#### RAW DATA

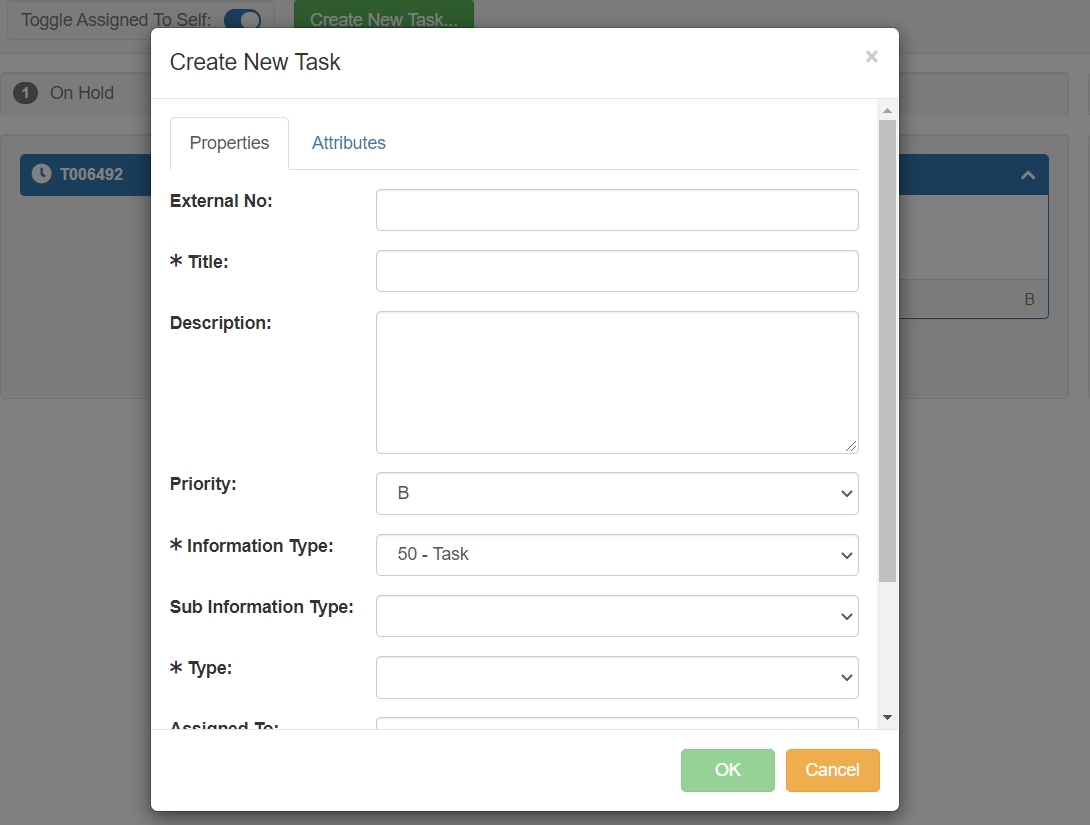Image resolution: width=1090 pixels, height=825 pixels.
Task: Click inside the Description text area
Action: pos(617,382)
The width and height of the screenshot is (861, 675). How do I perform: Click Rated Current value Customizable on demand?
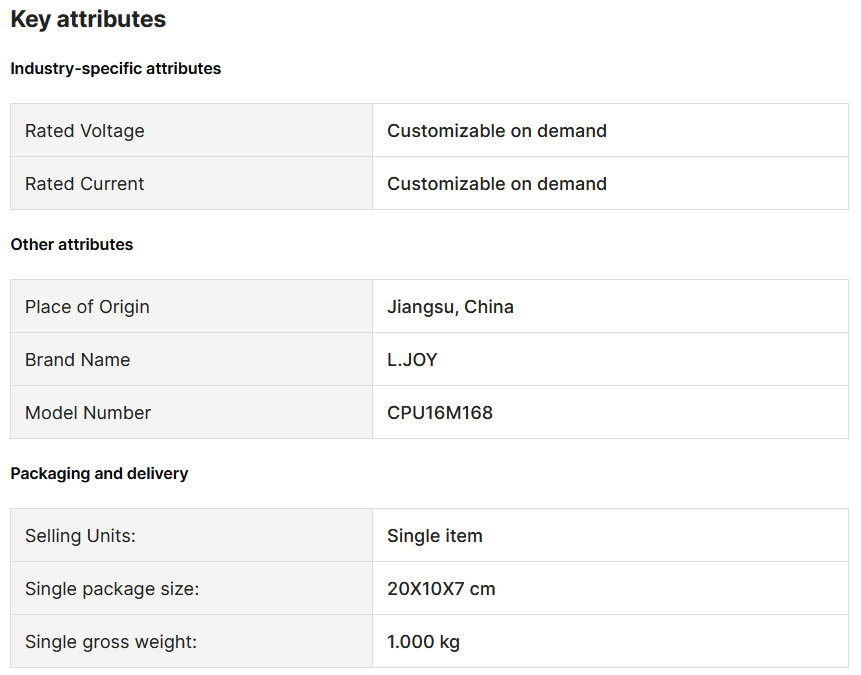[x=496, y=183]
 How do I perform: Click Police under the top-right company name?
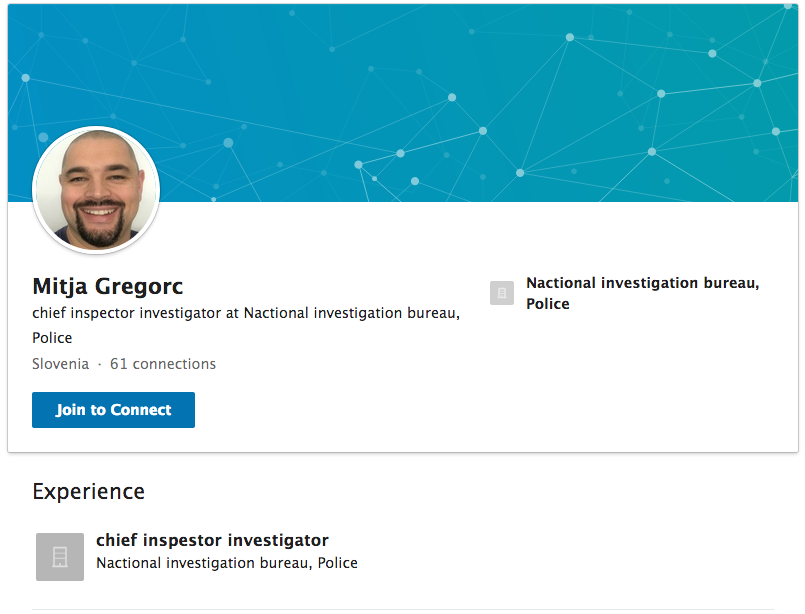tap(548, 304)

########

Would you restate word for word only the lines from the line with "The width and" to the last line above, with the pictures left out?

» **SOLUTION TO THIS PROBLEM**:
The width and height of the screenshot is (861, 675). How do I perform: Click Rated Current value Customizable on demand?
[x=496, y=183]
 How do I perform: Click Police under the top-right company name?
tap(548, 304)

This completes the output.